Em 2011, o conceito constitucional de família sofreu mutação mediante a Arguição de Descumprimento de Preceito Fundamental (ADPF) 132/RJ, pugnando pela equiparação da união homoafetiva como união estável para os servidores públicos estaduais, e a Ação Direta de Inconstitucionalidade (ADI) 4277/DF, solicitando o reconhecimento da união homoafetiva como entidade familiar, ambas ações ajuizadas perante o Supremo Tribunal Federal e relatadas pelo Ministro Ayres Brito. Por meio de evidente processo de mutação constitucional, o STF equiparou as uniões homoafetivas às uniões estáveis, enquanto entidades familiares juridicamente tuteladas. Contudo, ressalta-se que não se teve o julgamento, ou homologação, do casamento civil homoafetivo, e isso é de suma importância para a linha argumentativa a ser apresentada aqui.
Já o Código Civil brasileiro expressa claramente que o casamento, comunhão plena de vidas, só se realiza mediante manifestação de vontades das partes, perante autoridade competente, sendo os manifestantes um homem e uma mulher. Não há choque com o texto constitucional e nem com a mutação constitucional acerca da união homoafetiva, pois, como dito anteriormente, a decisão do STF sobre a matéria não teve como objeto o casamento civil homoafetivo.
CAPÍTULO I
Disposições Gerais
Art. 1.511. O casamento estabelece comunhão plena de vida, com base na igualdade de direitos e deveres dos cônjuges.
(...)
Art. 1.514. O casamento se realiza no momento em que o homem e a mulher manifestam, perante o juiz, a sua vontade de estabelecer vínculo conjugal, e o juiz os declara casados. (BRASIL, 2002)
Faz-se mister um breve esclarecimento acerca do crime de bigamia, para também apreciar o entendimento da esfera penal no que trate da temática em estudo. Tanto no Código Civil, Art 1.522, Inciso VI, onde esculpe-se que não podem casar “as pessoas casadas”, como na seara penal, no Art. 235, do Código Penal, Título VII dos Crimes Contra a Família, Capítulo dos Crimes Contra o Casamento, é vedado o casamento múltiplo, ou seja, quem contraiu matrimônio não pode contrair outro a menos nos termos permitidos pela lei, posto que, do contrário, configura-se o crime de bigamia.

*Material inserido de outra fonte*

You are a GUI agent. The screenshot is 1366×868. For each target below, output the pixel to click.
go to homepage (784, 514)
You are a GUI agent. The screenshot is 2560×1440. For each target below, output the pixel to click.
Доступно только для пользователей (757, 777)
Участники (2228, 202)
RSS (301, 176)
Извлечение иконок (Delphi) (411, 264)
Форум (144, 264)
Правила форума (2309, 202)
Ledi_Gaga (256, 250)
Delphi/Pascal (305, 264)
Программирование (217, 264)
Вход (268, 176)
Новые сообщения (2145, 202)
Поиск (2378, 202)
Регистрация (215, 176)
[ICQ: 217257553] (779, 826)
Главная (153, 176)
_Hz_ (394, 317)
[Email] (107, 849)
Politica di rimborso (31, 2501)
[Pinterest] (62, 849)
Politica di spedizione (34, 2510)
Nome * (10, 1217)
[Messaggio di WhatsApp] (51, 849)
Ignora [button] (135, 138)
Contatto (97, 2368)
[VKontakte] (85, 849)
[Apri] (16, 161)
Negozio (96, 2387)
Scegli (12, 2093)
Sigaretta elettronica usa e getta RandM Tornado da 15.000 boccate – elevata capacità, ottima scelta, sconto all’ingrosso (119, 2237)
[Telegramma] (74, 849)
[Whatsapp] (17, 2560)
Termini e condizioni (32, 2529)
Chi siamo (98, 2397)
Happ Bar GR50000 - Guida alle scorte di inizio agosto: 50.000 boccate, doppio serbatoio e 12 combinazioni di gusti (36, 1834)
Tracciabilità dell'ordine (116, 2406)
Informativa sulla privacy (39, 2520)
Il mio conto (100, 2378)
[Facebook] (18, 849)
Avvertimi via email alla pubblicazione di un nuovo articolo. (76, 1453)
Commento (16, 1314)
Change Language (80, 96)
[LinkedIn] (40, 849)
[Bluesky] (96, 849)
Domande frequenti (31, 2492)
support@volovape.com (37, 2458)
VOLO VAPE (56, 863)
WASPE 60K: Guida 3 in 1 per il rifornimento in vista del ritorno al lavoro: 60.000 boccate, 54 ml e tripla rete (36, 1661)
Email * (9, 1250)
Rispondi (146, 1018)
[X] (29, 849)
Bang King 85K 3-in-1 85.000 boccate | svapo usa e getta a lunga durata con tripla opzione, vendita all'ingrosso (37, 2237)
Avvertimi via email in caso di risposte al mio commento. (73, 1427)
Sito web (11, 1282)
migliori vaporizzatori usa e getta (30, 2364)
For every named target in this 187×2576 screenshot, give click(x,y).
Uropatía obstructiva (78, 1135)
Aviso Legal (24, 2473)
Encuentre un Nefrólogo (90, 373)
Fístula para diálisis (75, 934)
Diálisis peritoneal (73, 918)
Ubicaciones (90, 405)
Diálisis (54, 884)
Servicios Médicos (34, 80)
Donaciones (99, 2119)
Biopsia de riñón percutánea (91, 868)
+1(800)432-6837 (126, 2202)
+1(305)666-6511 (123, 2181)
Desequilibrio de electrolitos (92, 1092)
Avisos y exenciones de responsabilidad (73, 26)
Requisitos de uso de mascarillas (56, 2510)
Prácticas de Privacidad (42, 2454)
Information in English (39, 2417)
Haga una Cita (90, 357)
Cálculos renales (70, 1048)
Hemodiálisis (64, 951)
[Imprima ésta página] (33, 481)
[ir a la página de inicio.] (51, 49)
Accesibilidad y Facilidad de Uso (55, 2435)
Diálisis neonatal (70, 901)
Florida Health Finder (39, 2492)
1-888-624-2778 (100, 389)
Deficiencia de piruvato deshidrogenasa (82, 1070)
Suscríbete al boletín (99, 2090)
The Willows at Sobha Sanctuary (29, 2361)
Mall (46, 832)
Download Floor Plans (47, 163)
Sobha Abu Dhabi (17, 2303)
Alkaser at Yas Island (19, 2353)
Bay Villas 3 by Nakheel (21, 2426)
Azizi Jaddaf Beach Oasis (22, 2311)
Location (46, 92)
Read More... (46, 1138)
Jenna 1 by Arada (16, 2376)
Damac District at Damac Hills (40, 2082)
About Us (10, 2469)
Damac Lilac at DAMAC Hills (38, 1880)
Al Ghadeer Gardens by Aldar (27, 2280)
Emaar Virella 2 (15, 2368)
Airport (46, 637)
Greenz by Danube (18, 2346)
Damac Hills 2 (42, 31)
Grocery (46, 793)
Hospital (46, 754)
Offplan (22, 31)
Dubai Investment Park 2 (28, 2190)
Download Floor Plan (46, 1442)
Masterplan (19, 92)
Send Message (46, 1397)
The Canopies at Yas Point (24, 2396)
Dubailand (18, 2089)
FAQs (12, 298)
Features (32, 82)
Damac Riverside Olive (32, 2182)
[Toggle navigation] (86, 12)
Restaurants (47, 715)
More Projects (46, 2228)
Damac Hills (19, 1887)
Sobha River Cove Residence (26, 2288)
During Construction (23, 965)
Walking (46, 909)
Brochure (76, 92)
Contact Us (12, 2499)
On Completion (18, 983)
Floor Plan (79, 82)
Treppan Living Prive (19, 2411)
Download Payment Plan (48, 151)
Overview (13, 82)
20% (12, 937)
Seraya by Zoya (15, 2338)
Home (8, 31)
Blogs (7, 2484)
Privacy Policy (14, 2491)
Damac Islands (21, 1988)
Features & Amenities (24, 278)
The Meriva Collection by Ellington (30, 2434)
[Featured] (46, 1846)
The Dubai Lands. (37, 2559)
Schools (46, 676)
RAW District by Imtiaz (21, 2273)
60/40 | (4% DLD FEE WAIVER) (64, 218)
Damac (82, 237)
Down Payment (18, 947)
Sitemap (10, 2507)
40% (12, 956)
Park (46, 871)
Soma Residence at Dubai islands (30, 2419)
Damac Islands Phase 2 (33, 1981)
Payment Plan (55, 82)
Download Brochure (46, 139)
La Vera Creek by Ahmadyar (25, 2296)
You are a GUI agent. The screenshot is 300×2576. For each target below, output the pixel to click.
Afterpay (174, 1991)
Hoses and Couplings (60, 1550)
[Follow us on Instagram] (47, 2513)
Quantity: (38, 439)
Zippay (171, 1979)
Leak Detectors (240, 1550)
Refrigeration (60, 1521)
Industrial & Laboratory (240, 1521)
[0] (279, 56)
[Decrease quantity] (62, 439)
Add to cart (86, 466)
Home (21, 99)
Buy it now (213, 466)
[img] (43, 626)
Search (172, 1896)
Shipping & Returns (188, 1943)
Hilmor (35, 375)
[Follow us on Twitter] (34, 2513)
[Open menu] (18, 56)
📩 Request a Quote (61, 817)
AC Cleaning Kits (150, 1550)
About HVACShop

Art. 235 - Contrair alguém, sendo casado, novo casamento:
Pena - reclusão, de dois a seis anos.
1º - Aquele que, não sendo casado, contrai casamento com pessoa casada, conhecendo essa circunstância, é punido com reclusão ou detenção, de um a três anos.
2º - Anulado por qualquer motivo o primeiro casamento, ou o outro por motivo que não a bigamia, considera-se inexistente o crime.
No Brasil, tivemos uniões poliafetivas reconhecidas em 2012, no município de Tupã - SP, onde um homem e duas mulheres conseguiram a lavratura de escritura pública; e o outro em 2015, do 15o. Ofício de Notas do Rio de Janeiro – RJ, na Barra da Tijuca, envolvendo três mulheres (“união homopoliafetiva”). Desde 2012, cerca de trinta uniões estáveis com mais de duas pessoas foram registrados e obtiveram reconhecimento oficial, de acordo com o Instituto Brasileiro de Direito de Família (IBDFAM).
Diante do aumento de uniões poliafetivas, a Associação de Direito das Famílias e das Sucessões (ADFAS) entrou no ano de 2016 com o pedido para que o Conselho Nacional de Justiça impeça o registro de uniões entre mais de duas pessoas. Sendo acatado pela ministra Nancy Andrighi que concedeu uma liminar com a recomendação aos tabeliães de notas do país que aguardassem o julgamento do caso.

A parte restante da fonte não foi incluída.